Pensem em indivíduos artísticos autônomos, elementos isolados que possam perfeitamente se afirmar na sua generosidade plástica, que são chamados de desenhos mais por um vício de linguagem que adere rápido demais à convenção, possivelmente transmitido pelo suporte de papel, mas que estão claramente determinados pela prática pictórica. Esses desenhos ou pinturas sobre papel já seriam poderosas manifestações de uma investigação artística que procura examinar limites internos e externos da forma: transparência e opacidade em jogos simultâneos sobre o fundo branco, um corpo que se expande de um modo assimétrico, sempre em curvas, ameboide que, no entanto, não é contido inteiramente pelo meio que o contém: invade o papel como se uma parte desse ente maior apenas deixasse a marca de sua passagem e de lá se retirasse depois de registrado na pintura aquele momento de sua existência.

Agora pensemos em outra investigação; uma que coletasse esses diversos testemunhos da passagem de um ser maior, que reconhecesse a autonomia de cada um dos desenhos ou pinturas e os agrupasse como a manifestação total do acontecimento plástico em que resultaram as diversas manifestações da materialização desse ente cuja existência parece continuar além da obra.
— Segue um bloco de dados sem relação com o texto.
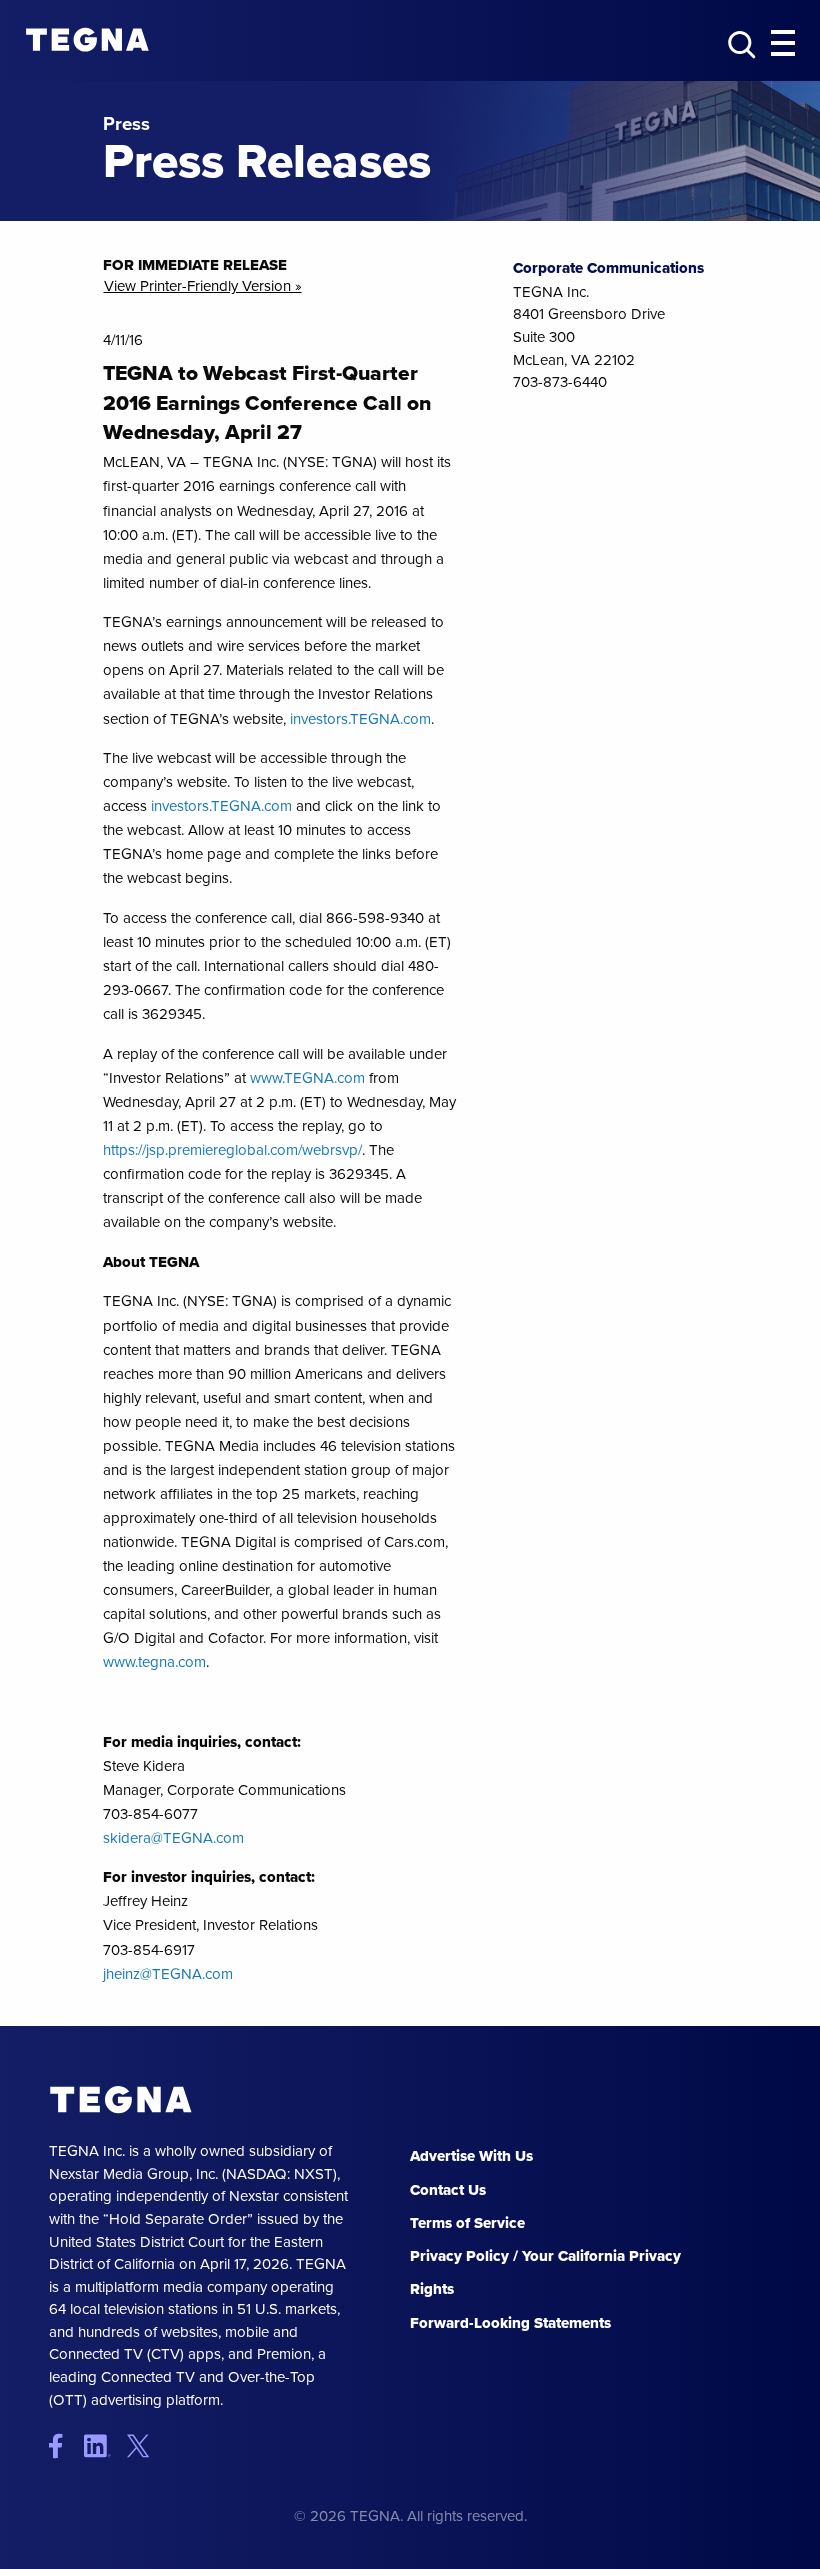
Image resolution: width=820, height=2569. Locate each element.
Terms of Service (467, 2223)
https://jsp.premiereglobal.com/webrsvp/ (232, 1150)
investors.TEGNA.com (360, 719)
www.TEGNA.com (307, 1078)
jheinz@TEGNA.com (168, 1974)
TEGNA (121, 2100)
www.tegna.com (154, 1662)
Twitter (142, 2445)
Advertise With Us (471, 2156)
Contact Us (448, 2190)
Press (126, 124)
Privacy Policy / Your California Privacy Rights (545, 2272)
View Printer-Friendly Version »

Temos agora um legítimo uso da palavra comunidade: os indivíduos – desenhos ou pinturas – reunidos têm de fato uma unidade comum, coisa rara de se encontrar nos grupos a que se refere o uso bastardo da palavra vulgarizado no cotidiano, e todos são diferentes, nenhum é igual a outro. Temos, então, a potência a que foi elevado o conjunto dos indivíduos que se manifesta no grande painel. Essa é a pintura, por favor, não falemos mais de desenhos.

Em termos históricos não deixa de ser um modo, consciente ou inconsciente, pouco importa, de materializar quase cem anos depois uma investigação cubista ajustada, não apenas à experiência acumulada, como a uma nova sensibilidade gerada pelos conflitos contemporâneos. Vejam que Germana Monte-Mór revira pelo avesso, não o objeto do cubismo, mas sua questão. É claro que a artista não está mais à procura de nenhuma verdade planar, ou de desconstrução da ilusão de profundidade da perspectiva geométrica, tarefa que consumiu as obras magistrais de artistas que, de Cézanne, Picasso e Braque, chegaram até o Expressionismo Abstrato. Não temos o espaço vazio, a extensão ideal sem limites, continente das coisas no mundo e o dilema de sua representação, nem mesmo aquele da vertente construtiva, na qual a espacia-lidade é inventada pela justaposição ou superposição de planos e a tensão das relações cromáticas, a espacialidade gerada pela extinção do ponto de fuga.

Aqui, no painel, como cada elemento age com força própria e autônoma, cada um tem seu próprio vetor – um eixo que aponta para uma direção e ao mesmo tempo reage com igual intensidade para o interior de cada unidade. A espacialidade do painel não é gerada pela desconstrução da perspectiva, mas pela invenção dessas forças autônomas, todas divergentes entre si e ao mesmo tempo solidárias, que nos obrigam a diversas tomadas de posição. Essas múltiplas direções, cujo conflito é apenas limitado pela unidade plástica, têm a ver com a pintura maior que passou e nunca se realizou completamente. Sua força encontra-se tanto no que está presente, quanto no que falta. Caso se entregasse numa falsa integridade, coerente e coesa, a pintura desmentiria a sua verdade. Não há mais fragmentos no mundo já desiludido. Há, sim, a emergência das unidades discretamente poderosas que, reunidas, afirmam uma totalidade contraditória e simultaneamente coesa.